听苏鸾如此说,唐光霁就安心了,无比急切的追问:“那苏姑娘快说,要唐某如何来作这出戏助安安醒来?”

“唐公子亲笔写一封休书,历数阴夫人罪过,而后在我大姐姐的床前反复诵念,她必会醒来!”

“休……休书?”一听这二字,唐光霁立马又慌了。

这次也无需苏鸾费口舌再劝,在旁听了许久的赵大人主动当起了和事佬,朝着唐光霁伸伸手安抚:“贤侄,休书只是假的,哄病人的!”

赵大人是真不想来断这桩案子,故而能劝着双方各退一步,和平解决,自是最好。

唐光霁看看赵大人,赵大人是满心满口的鼓励。唐光霁再看看苏鸾,她一双剪水煙眸纯真无害,让人不得不信。

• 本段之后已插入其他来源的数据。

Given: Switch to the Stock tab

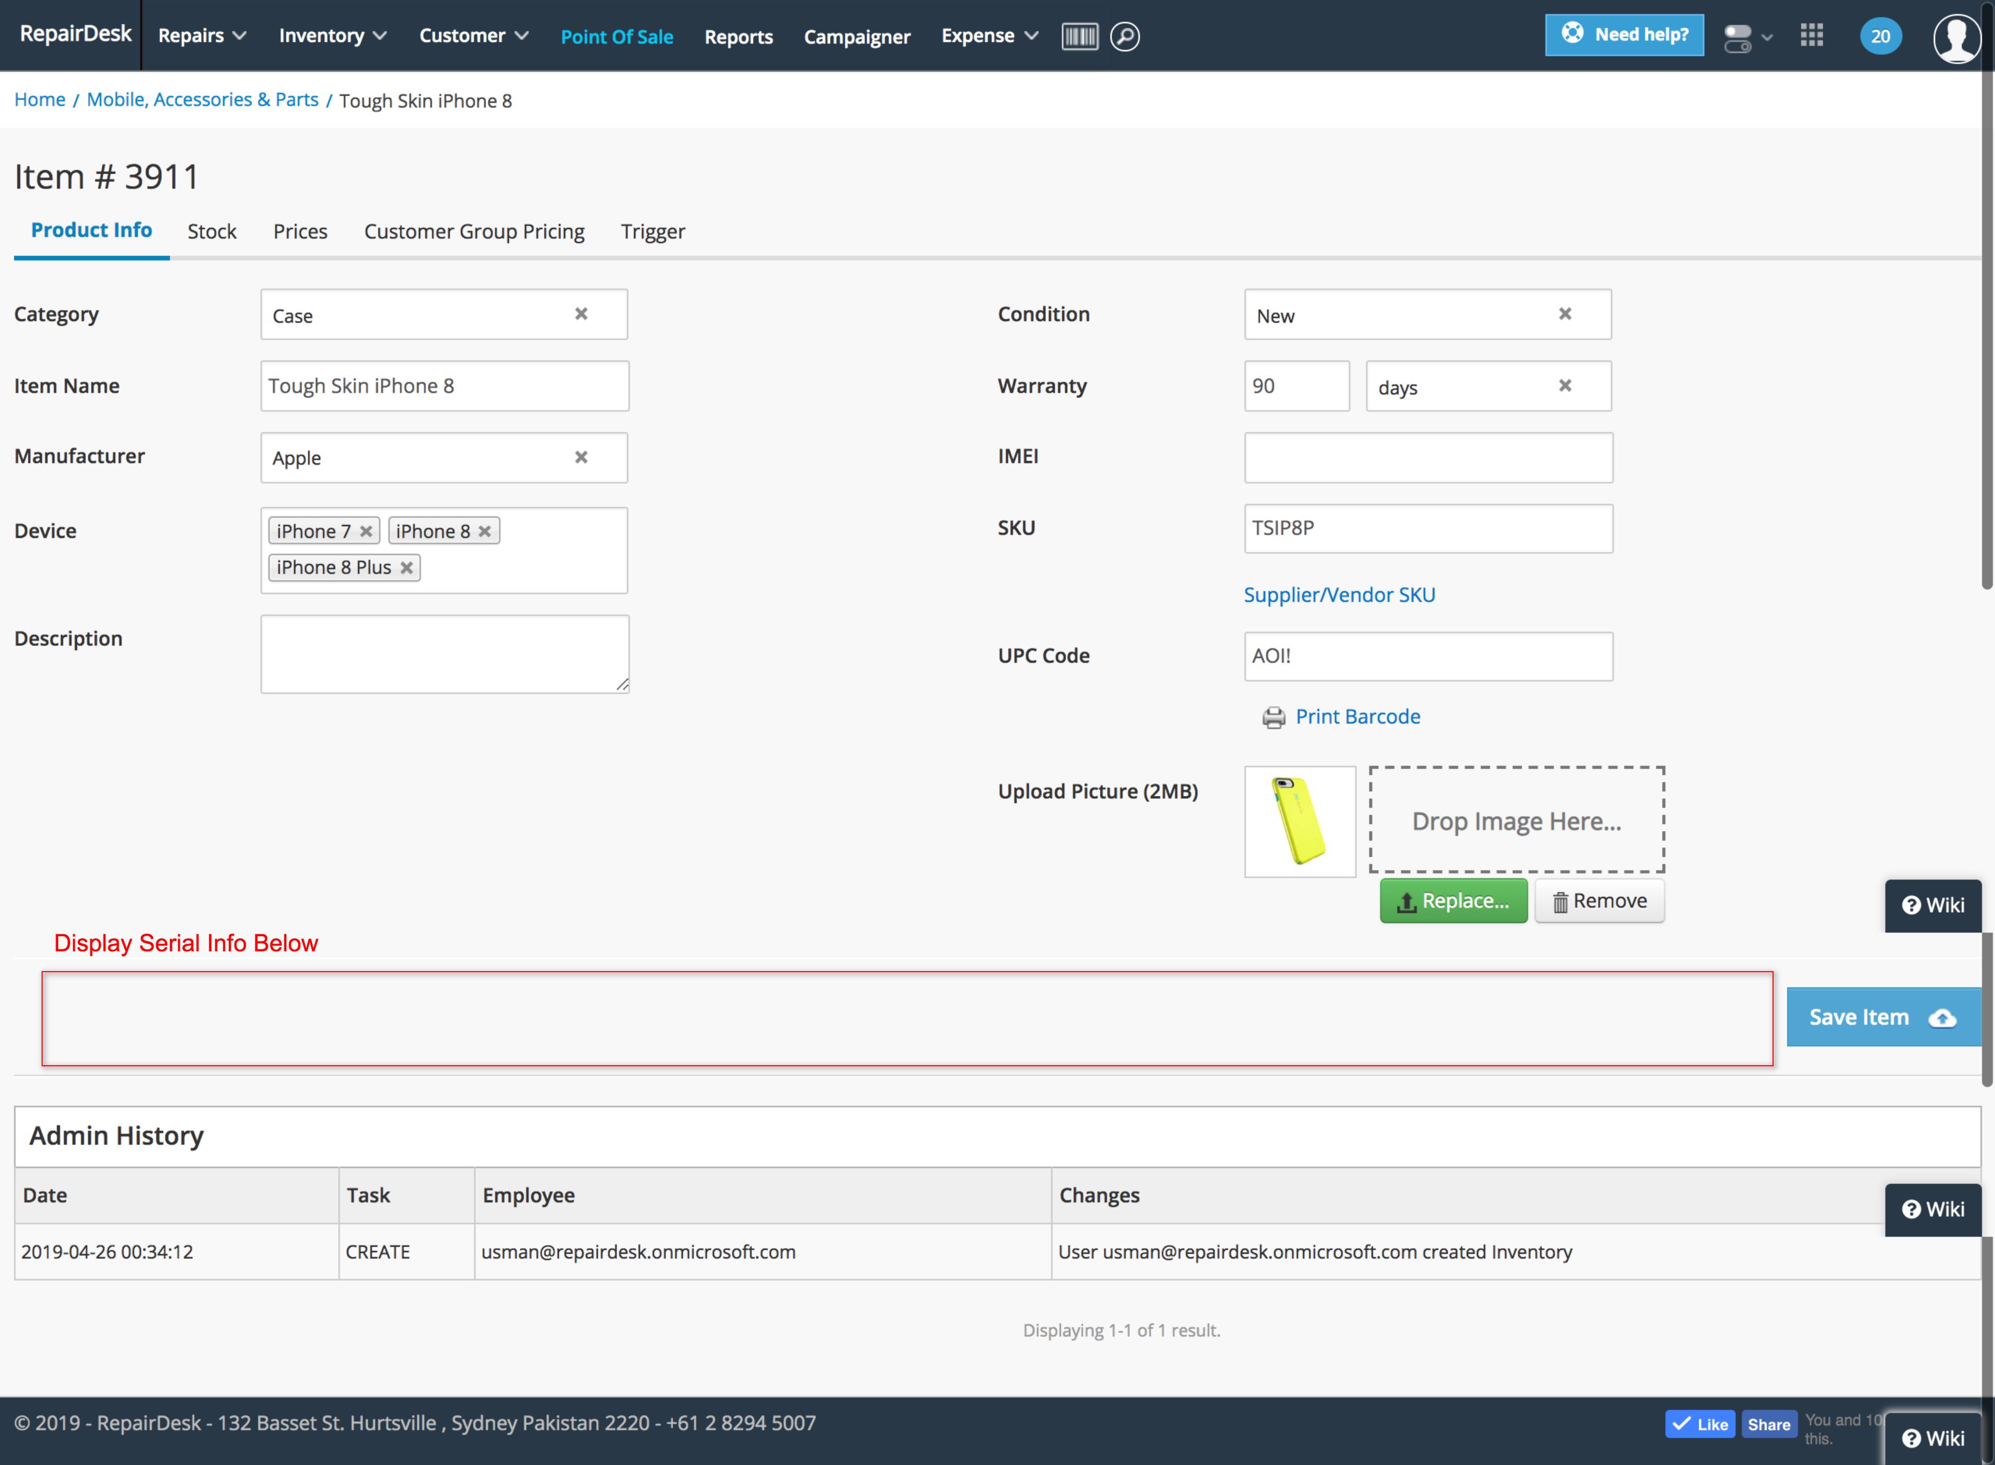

最后唐光霁又看了看陆錦珩,陆錦珩恰巧也看向他,骄矜的狭长眸子里透着股子阴鸷,释出无形的威压。

迫得唐光霁立马点了头:“好,便依苏姑娘所言。”

“有劳唐公子了。”苏鸾甜甜的一笑,笑的唐光霁心都化了。但他迅速敛了那痴态,告诫自己:这是苏安的妹妹!

不过稍一想,这个告诫似乎没多少份量。于是唐光霁又换了个理由告诫自己:这是雍郡王世子中意的人!

恩,他的脸色立马肃然起来,这个理由够份量了。

内堂有笔墨纸砚,一封休书很快便能写好。只是在苏鸾的不断指正下,这封休书修修改改的返工,最终废了五六张纸才终于写成。

带着这封‘心药’,唐光霁跟着苏鸾回了苏家,陆錦珩自然也全程陪同。

于床前,唐光霁将此休书朗声诵念了数遍,却不见苏安有半点儿反应。

其实苏安刚刚喝下安神汤药,自然不会轻易被人吵醒。只是唐光霁不知道这点。

又等了一会儿后,唐光霁便起身告辞。只嘱咐苏鸾,若苏安清醒过来就及时通知他,好令他安心。

苏鸾满口答应,并亲自将唐光霁送出了门。

苏府门外,陆錦珩站在苏鸾身后,冷眼看着那马车远去,忍不住轻嗤一声,像在送一个傻子。

听闻那声轻嗤,苏鸾转身看向陆錦珩,一双眼睛亮亮的:“臣女知道世子平日里贵人事忙……”

“不忙。”她话才刚说一半,就被陆錦珩两个字堵了回来。

苏鸾低头浅笑,她又不是想赶他走。于是接着说下去:“不知今日可有空一同去赏后院儿的桃花?”